**Your objective:** From the entries below, report how many lines contain the string "agent". Only the number is wanted.

++++++++++

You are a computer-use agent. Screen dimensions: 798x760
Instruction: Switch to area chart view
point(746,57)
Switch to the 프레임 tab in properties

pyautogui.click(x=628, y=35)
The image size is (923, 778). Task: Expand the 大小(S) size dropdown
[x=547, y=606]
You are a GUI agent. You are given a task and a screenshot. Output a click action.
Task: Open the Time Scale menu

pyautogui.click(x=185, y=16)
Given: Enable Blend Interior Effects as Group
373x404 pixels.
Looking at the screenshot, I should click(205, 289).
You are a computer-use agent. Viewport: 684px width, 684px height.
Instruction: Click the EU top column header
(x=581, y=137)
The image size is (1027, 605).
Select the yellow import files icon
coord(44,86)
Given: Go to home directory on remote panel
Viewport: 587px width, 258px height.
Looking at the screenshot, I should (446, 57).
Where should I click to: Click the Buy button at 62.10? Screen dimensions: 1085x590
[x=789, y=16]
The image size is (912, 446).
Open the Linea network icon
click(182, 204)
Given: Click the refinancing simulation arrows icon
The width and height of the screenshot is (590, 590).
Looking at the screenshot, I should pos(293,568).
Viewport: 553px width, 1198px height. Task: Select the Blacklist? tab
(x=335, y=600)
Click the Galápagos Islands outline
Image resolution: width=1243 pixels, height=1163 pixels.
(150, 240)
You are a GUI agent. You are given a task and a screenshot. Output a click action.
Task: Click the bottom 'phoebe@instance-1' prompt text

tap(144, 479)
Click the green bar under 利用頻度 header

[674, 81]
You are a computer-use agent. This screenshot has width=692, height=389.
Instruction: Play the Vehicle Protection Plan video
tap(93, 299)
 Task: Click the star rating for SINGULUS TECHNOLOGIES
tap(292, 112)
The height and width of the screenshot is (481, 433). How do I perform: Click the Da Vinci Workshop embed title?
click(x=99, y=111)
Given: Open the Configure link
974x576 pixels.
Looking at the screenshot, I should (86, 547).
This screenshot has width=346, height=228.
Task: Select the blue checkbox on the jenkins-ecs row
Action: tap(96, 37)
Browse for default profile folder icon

++++++++++

**Solution:** 5